Sunday, April 23, 2006

"Mau Pipisin Bunda!"



"Aik mau pipisin Bunda!" kata Aik sambil betul-betul membuka celana dan mengeluarkan
kemaluannya di depanku. Aku terhenyak. "Aik!" Sentakku. Ya Allah,
kenapa anakku sangat tidak sopan begini. Apakah aku telah gagal menjadi
seorang ibu yang baik? Sesak merayapi dadaku. Dan api mulai menyala di
hatiku. Mendadak kisah Malin kundang pun berkelebat dalam kepalaku.
Panas api itu semakin membakar rasanya. Kucoba untuk menahan diri. Tak
kukeluarkan sepatah kata pun. Aku tak ingin menodai keberhasilanku. Aku
sudah cukup sukses menghadapi Lala. Setelah kesadaran baru dari mbak
Neno, seingatku aku tak pernah lagi memarahi Lala. Haruskah kini aku
mendapatkan 'mangsa' baru?



Tidak! Please tolong aku Tuhan! Apakah kini aku harus menjadikan
puasaku sebagai kambing hitam? Aku sedang membayar hutang puasaku.
Orang yang sedang berpuasa memang lebih gampang terpancing emosi, wajar
kan. Tapi, bukankah menahan diri memang ujian buat orang yang sedang
berpuasa. " Huaaa...karena Bunda nggak mau cari peluitnya Aik, Aik mau
pipisin Bunda! hu..hu..hu," sambung Aik lagi.



Ggrh! Aku tak tahan. "Aik! Denger ya, Bunda marah
sekali sama Aik! Itu nggak sopan, tau nggak Aik! Aik sayang sama Bunda?
Kenapa Aik mau pipisin Bunda? Anak Bunda, anak yang sopan dan tahu
aturan. Anak Bunda bukan seperti Malin kundang, ngerti nggak Aik!"



Oh, batal! Puasaku batal! Ya Allah...ya Allah...ajari aku ya Allah,
mampukan aku! Kenapa aku tak juga mampu? Aku lelah, sangat lelah. Dan
putraku berulah. Sedari siang tadi dia rewel dan rewel saja. Tak
bolehkah aku marah Tuhan? Sedikit saja. Aku sudah berusaha untuk
menekan suaraku serendah mungkin tadi. Boleh ya Tuhan?

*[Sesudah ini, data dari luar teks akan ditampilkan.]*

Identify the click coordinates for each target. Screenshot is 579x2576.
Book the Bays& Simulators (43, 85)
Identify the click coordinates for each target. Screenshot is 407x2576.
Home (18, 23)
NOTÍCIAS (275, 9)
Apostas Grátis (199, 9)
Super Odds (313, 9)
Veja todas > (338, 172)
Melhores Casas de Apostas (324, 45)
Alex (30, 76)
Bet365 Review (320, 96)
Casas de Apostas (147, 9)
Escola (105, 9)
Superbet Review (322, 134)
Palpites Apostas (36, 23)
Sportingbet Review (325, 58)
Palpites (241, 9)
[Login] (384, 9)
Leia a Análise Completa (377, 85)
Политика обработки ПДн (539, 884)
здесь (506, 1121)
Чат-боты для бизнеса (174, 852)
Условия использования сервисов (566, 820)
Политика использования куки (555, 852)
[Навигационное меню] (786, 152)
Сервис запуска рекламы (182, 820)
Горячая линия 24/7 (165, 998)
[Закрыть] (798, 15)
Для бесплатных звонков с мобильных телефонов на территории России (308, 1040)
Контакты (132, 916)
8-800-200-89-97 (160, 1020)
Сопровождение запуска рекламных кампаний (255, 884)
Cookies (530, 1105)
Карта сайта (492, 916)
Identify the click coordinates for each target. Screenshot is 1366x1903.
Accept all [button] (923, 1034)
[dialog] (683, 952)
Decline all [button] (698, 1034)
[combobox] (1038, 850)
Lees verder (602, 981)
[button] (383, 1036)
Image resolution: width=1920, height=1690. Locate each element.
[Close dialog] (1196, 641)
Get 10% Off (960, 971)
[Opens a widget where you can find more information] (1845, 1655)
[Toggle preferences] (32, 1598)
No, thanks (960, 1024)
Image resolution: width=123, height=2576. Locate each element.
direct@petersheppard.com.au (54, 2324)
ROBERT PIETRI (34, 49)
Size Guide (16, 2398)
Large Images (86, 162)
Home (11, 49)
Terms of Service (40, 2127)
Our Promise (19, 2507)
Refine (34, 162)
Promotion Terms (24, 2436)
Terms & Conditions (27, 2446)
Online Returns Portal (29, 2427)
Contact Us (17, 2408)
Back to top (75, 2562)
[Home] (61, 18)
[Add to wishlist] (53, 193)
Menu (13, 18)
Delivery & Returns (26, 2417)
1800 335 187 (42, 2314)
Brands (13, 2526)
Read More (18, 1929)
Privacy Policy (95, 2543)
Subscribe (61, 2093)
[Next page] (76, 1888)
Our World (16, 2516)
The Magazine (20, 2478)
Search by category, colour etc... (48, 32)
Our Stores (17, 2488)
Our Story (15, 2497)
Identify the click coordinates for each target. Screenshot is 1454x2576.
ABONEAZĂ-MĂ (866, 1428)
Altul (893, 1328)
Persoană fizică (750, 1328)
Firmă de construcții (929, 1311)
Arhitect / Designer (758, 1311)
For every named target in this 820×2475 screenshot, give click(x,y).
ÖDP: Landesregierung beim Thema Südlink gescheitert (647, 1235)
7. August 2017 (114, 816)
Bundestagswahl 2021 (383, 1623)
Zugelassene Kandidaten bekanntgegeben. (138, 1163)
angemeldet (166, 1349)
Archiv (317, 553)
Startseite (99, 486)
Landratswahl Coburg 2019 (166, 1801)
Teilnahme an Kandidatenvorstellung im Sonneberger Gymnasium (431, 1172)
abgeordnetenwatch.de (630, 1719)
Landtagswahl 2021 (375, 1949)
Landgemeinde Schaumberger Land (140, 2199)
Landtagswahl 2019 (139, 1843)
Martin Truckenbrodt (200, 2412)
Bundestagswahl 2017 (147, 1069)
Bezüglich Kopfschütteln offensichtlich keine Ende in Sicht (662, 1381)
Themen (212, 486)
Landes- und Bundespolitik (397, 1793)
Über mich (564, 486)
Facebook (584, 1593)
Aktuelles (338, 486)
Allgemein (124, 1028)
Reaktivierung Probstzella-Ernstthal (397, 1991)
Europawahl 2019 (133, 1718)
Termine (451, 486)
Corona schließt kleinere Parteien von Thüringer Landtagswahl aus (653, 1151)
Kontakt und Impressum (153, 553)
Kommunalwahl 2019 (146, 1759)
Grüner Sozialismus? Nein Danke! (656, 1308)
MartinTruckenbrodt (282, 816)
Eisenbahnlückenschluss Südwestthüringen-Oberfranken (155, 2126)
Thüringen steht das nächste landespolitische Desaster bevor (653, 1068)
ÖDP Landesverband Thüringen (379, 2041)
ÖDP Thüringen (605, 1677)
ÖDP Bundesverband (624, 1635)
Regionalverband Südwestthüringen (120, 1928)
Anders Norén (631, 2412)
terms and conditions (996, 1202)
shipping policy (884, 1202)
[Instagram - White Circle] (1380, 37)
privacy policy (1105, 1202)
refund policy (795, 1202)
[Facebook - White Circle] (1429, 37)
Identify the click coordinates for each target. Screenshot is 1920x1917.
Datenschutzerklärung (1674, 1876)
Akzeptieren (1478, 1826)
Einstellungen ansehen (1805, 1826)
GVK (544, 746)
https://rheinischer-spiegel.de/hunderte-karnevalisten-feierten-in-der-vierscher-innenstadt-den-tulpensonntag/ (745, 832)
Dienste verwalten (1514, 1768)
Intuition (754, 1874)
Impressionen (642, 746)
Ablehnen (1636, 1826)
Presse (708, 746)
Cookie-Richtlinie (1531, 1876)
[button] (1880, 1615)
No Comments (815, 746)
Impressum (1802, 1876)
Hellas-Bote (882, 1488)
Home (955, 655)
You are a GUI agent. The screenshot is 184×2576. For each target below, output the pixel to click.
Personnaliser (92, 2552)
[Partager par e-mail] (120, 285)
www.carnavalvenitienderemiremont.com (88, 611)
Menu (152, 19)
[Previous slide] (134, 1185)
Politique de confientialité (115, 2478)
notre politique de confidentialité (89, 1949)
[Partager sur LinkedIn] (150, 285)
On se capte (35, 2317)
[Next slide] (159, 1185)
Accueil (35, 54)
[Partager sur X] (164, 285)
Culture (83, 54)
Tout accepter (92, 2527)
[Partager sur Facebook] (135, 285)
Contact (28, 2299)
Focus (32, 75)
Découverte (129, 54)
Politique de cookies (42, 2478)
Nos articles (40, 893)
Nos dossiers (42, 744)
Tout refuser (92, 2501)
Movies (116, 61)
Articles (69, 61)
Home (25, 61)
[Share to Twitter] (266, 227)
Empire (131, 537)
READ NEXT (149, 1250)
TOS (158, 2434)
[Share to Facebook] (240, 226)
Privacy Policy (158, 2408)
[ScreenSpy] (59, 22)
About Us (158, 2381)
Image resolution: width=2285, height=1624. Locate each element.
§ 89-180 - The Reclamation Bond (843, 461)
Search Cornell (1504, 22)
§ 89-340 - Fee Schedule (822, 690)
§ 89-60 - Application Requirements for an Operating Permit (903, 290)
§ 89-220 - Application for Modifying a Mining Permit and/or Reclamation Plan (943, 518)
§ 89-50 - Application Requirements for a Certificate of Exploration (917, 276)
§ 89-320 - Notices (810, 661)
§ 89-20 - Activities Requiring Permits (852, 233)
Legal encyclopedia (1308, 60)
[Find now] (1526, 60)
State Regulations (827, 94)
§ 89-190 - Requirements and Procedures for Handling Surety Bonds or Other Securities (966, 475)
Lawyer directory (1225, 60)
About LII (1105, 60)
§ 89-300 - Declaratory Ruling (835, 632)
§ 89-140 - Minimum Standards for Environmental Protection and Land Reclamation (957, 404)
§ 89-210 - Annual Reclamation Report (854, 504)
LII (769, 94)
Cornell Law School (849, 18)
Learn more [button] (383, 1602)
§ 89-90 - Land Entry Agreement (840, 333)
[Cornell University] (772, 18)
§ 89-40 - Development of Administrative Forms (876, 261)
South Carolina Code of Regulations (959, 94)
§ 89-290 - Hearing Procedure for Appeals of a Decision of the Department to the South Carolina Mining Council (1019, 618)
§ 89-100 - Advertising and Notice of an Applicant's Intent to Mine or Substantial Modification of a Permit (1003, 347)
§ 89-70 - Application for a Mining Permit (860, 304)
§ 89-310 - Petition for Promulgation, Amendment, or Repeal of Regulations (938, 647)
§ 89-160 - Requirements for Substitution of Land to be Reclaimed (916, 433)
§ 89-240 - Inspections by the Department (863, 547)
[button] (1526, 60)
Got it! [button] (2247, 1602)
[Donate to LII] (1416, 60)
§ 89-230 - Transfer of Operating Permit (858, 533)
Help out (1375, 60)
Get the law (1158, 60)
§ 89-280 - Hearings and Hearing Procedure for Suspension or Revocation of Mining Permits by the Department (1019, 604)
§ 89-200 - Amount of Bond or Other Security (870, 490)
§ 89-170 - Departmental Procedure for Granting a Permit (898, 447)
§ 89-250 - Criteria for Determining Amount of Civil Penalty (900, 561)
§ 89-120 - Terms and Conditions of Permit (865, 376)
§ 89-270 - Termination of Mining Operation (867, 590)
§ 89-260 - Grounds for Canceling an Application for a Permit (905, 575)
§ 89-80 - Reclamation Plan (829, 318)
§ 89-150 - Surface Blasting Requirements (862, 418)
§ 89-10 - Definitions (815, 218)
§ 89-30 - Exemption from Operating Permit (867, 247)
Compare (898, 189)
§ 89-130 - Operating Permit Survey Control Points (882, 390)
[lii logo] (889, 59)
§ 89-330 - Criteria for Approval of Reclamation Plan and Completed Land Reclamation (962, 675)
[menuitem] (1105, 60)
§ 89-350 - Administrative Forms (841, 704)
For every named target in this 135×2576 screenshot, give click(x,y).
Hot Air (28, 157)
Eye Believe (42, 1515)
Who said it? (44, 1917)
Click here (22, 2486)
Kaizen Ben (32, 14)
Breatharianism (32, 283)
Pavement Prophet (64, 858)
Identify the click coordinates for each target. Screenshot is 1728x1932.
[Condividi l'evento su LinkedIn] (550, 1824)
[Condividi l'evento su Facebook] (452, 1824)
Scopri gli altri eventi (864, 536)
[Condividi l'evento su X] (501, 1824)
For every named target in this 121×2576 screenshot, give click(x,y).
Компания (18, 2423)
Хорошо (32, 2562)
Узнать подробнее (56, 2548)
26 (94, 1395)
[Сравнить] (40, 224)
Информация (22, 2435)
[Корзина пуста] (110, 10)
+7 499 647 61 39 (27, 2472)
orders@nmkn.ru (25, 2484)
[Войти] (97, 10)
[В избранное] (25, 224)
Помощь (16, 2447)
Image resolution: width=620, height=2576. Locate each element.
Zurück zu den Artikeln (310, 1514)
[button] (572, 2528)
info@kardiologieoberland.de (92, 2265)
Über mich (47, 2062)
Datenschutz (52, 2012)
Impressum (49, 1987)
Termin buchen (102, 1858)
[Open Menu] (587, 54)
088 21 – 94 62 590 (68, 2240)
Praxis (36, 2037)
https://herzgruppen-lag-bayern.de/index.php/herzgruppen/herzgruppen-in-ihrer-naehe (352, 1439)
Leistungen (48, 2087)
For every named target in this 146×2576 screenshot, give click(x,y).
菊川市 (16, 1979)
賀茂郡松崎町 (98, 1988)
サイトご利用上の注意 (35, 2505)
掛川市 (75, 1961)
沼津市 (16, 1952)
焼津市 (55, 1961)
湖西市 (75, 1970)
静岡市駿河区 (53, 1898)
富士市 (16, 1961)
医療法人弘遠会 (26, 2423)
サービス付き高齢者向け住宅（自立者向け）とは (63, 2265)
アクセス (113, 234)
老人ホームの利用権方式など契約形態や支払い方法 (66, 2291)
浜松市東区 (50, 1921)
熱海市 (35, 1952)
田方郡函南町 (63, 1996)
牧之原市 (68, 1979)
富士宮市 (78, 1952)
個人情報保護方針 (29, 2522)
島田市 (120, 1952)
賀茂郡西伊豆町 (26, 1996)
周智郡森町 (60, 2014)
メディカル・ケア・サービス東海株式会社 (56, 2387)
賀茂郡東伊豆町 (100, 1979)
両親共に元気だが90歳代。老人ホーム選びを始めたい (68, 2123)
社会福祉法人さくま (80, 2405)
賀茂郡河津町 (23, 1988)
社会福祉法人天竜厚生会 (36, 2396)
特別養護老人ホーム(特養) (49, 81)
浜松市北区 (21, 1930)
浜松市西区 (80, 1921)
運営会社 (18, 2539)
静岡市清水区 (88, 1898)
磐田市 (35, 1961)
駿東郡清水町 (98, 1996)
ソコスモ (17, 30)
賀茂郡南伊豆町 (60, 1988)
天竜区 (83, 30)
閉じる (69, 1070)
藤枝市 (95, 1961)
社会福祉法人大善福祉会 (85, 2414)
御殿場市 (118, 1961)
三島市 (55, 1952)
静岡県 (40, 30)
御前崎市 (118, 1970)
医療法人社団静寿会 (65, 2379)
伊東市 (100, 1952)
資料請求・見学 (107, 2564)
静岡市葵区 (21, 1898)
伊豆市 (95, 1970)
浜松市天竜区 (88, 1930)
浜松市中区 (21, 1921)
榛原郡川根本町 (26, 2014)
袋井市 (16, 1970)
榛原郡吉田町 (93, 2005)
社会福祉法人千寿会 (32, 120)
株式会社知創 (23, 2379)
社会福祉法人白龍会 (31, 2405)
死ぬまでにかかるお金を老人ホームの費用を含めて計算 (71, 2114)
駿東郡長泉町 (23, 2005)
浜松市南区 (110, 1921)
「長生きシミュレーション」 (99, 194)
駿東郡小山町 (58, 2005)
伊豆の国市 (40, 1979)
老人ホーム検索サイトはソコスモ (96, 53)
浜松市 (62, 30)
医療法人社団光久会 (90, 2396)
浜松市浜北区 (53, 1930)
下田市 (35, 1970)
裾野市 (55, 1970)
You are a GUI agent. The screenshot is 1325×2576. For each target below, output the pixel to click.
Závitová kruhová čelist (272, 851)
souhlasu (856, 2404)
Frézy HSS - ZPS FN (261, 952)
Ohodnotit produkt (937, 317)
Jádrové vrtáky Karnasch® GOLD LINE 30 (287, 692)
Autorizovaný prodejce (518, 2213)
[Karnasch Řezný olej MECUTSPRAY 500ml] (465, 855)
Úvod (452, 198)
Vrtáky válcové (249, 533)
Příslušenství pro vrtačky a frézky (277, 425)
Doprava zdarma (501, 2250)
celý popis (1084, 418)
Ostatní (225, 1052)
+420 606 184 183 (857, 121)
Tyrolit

Uh, pertanyaan konyol! Aku tahu aku sedang mencari-cari pembenaran
dari kesalahanku. Tapi sudahlah, tak apa marah sedikit. Proses, semua
butuh proses! "Hargai keberhasilan walaupun sedikit," kuingat-ingat
pesan suamiku. Yang penting sekarang cari solusinya. Malik harus
belajar sesuatu dari kejadian ini.



Malik yang sedari tadi mengganduli kakiku, mendadak berlari ke kamar
mandi. Cuuurr...keluarlah air mancur dari kemaluannya. Oh, rupanya ide
untuk pipisin bunda itu muncul karena dia memang ingin pipis.
Hmm...berarti ini memang kecelakaan. Malik tidak bermaksud untuk kurang
ajar tentunya. Kenapa aku berpikir terlalu jauh? Menghubungkannya
dengan cerita Malin kundang. Ah, kejauhan! Malik hanya seorang anak
lelaki berumur 4 tahun yang belum lewat masa 'terrible two' nya.
Apalagi sore hari begini memang waktunya Aik mengantuk dan lapar. Uh,
jadi malu. Begini lah kalau orangtua tidak mau masuk ke dunia anak, tak
mau menyelami perasaan anak-anak, jaka sembung jadinya. Tapi
bagaimanapun aku harus mengajarinya sopan santun. Aik harus tahu
kesalahan apa yang telah dibuatnya.



"Aik,Bunda masih marah sama Aik. Aik juga marah sama Bunda. Kita
hilangin marah kita dulu ya, habis itu baru kita bicara." Aku mencoba
merubah suasana. "Hu..hu..hu... tapi Aik mau ngomong apa-apa. Aik mau
Bunda cari peluitnya Aik hu hu hu," Aik masih tak berhenti menangis.
"Iya, Bunda akan bicara sama Aik setelah Aik berhenti nangis dan bicara
yang baik," jawabku masih menyimpan kesal.



Tak lama, aku mendengar suara Malik berubah manis,"Maaf Bunda,
tolong cariin peluitnya Aik," katanya sambil menahan isak tangis. Aku
langsung menghampirinya dan bersikap manis pula," Oh, Aik pinter
sekali, marahnya udah ilang ya." Tapi, Malik betul-betul capek rupanya.
Kata-kata manisku tak mempan. Tangisnya pecah lagi.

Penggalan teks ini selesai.